The cantonal parliament will decide on the proposal from the Government in 2013. It would be interesting to observe how the tandem “prohibition-exceptional authorization” will be received. There already exist voices who say that it’s unconstitutional to privilege certain voters. Still it is most likely that internet voting will be allowed for a limited period of time after which the experience will have to be evaluated and a new decision on internet voting will intervene. The limited essays would allow Swiss abroad from canton Vaud to be able to participate electronically at the 2015 federal elections.

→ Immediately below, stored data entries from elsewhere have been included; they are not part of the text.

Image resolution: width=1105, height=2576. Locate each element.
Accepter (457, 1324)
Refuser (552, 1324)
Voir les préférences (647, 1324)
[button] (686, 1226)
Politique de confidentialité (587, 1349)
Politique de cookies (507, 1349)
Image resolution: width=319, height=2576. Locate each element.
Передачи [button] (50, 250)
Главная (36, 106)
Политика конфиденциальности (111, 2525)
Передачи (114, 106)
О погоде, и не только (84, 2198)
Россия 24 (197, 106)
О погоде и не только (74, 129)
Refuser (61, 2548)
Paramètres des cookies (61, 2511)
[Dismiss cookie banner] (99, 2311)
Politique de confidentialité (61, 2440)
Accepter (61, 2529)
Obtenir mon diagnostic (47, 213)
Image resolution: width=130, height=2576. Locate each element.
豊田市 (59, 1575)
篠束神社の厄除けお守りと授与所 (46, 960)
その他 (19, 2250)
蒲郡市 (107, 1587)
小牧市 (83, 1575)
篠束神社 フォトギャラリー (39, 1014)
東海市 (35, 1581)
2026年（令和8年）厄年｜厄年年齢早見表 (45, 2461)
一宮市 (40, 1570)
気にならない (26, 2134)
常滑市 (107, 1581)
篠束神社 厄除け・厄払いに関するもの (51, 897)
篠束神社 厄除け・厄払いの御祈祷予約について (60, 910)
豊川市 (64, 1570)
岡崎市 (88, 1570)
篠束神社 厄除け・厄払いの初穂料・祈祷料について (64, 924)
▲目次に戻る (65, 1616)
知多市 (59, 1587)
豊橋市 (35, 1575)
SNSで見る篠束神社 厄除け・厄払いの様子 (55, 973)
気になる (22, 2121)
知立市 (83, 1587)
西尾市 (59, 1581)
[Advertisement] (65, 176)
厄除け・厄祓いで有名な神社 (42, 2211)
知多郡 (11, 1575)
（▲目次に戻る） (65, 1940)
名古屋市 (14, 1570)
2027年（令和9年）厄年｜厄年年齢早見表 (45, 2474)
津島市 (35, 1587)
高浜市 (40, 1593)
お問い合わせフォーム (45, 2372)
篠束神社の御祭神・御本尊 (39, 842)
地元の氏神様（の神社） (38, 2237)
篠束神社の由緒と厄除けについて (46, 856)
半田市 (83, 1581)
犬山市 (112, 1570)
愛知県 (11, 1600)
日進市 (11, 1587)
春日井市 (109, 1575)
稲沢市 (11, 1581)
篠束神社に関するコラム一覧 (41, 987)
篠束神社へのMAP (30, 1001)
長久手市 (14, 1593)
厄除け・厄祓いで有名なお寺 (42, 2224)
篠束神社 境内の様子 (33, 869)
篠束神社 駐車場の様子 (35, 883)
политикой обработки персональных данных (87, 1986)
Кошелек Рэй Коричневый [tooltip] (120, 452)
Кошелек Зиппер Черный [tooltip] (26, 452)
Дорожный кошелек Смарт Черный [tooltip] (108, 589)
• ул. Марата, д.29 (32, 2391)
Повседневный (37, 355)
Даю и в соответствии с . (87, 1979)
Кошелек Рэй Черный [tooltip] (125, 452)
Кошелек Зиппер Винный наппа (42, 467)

Canton Vaud is in very good company when it comes to hesitations towards introduction of electronic voting in general. The smaller chamber of Parliament (the Chamber of cantons) votes by raising hands (assembly voting). A recent demand asking for the introduction electronic voting (i.e. pressing a yes or no button, as is the case in the bigger Chamber of Parliament) was refused at the end of November. A few days later Politnetz – an internet platform – which was authorized to film the votes from the gallery, showed that the counting results were wrong in two occasions. MPs decided to reconsider the demand on the introduction of electronic voting – it will be submitted to a new vote soon. Some of the MPs who voted against it in November appear to have changed their mind. Others continue to oppose it. Luc Recordon, one of the two representatives from canton Vaud, appealed to his colleagues to continue boycotting the introduction of electronic voting in the smaller Chamber of Parliament.